Copies of the Annual Report and Accounts 2018 will be available from 18 March 2019 on the Company's website www.taylorwimpey.co.uk/corporate Hard copy documents will be posted to shareholders who have elected to receive them and will also be available from our registered office at Gate House, Turnpike Road, High Wycombe, Buckinghamshire, HP12 3NR from 21 March 2019.
A copy of the Annual Report and Accounts 2018 will be submitted to the National Storage Mechanism and will be available for inspection at: www.Hemscott.com/nsm.do
Directors' responsibilities
The responsibility statement below has been prepared in connection with the Company's full Annual Report and Accounts for the year ended 31 December 2018. Certain parts thereof are not included within this announcement.
We confirm to the best of our knowledge that:
-- the financial statements, prepared in accordance with IFRS as adopted by the European Union, give a true and fair view of the assets, liabilities, financial position and profit or loss of the Company and the undertakings included in the consolidation taken as a whole; and
-- the management report, which is incorporated into the Strategic Report and Directors' Report, includes a fair review of the development and performance of the business and the position of the Company and the undertakings included in the consolidation taken as a whole, together with a description of the principal risks and uncertainties they face.
This responsibility statement was approved by the Board of Directors on 26 February 2019 and is signed on its behalf by:
Kevin Beeston, Chairman
Pete Redfern, Chief Executive
Principal risks and uncertainties
As with any business, Taylor Wimpey faces risks and uncertainties in the course of its operations. It is only by timely identification and effective management of these risks that we are able to deliver our strategy and five-year goals.
The following table summarises the Group's principal risks and uncertainties. Control of each of these is critical to the ongoing success of the business. As such, their management is primarily the responsibility of the Chief Executive and the Group Management Team (GMT), together with the roles noted.
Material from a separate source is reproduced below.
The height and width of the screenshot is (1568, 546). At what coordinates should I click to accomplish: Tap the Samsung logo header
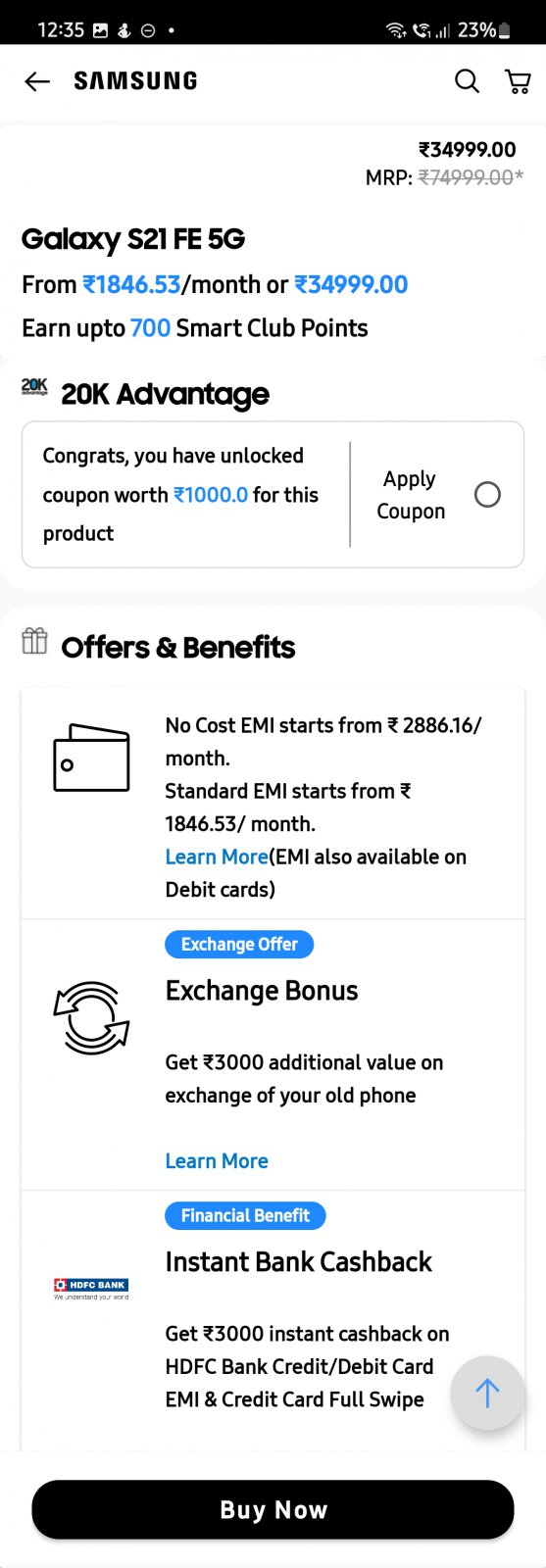pos(136,81)
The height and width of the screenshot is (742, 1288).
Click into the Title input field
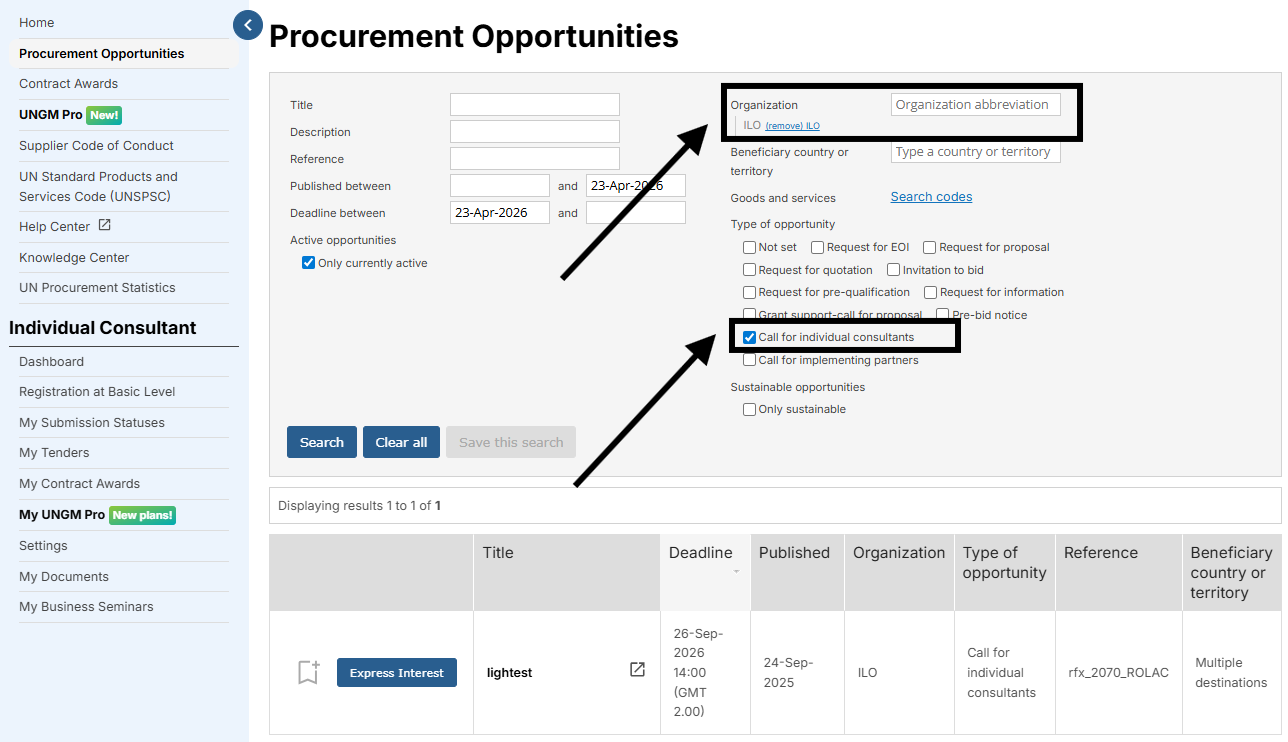534,105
The Board has finalised its assessment of these risks and has concluded that the likelihood of these principal risks affecting the business has remained at the level previously reported.
In addition to the principal industry related risks set out in the following pages, we also monitor closely several other key factors. These may be risks with an increasing potential impact or likelihood, individual risks with a potentially high impact but which are very unlikely to occur, or risks arising as a result of a combination of unlikely events which together create a major event.
The Group considers risk from a wider technology and cyber perspective. We have continued to improve and invest in our information technology to mitigate against increasing cyber threats and data loss, theft or corruption. In 2018, we have adopted a series of measures to reduce our exposure to breaching the EU's General Data Protection Regulation (GDPR), which was implemented in May 2018, and we continue to deliver against the recommendations from an independent cyber security audit that was conducted in the year.
Our customers and our corporate obligation are at the heart of Taylor Wimpey's cultural values, with our Customer Journey heavily focused on product quality and delivering an enhanced buying experience. The Group considers the potential impact to the business in the event that either of these were to fall below our high standards. We acknowledge concerns raised by some of our customers in connection to mortar durability on a development in Peebles, Scotland. While a significant number of houses on the development are unaffected, a robust technical solution, supported by an appointed structural engineer and the NHBC, to fix the durability of the mortar has been identified and homes are being remediated as soon as possible. Our Group-wide approach has been enhanced in the year through development of new tools and processes, which when fully embedded, will further support the delivery of our homes as promised to our customers.
Housing remains high on agendas of the Government and the main political parties. The sector continues to face scrutiny and pressure from social media and pressure groups, with the potential for greater oversight from Government through a Design Champion and a single New Homes Ombudsman. We endeavour to deliver both the letter and the spirit of regulations and maintain this same ethos in our relationships with our customers.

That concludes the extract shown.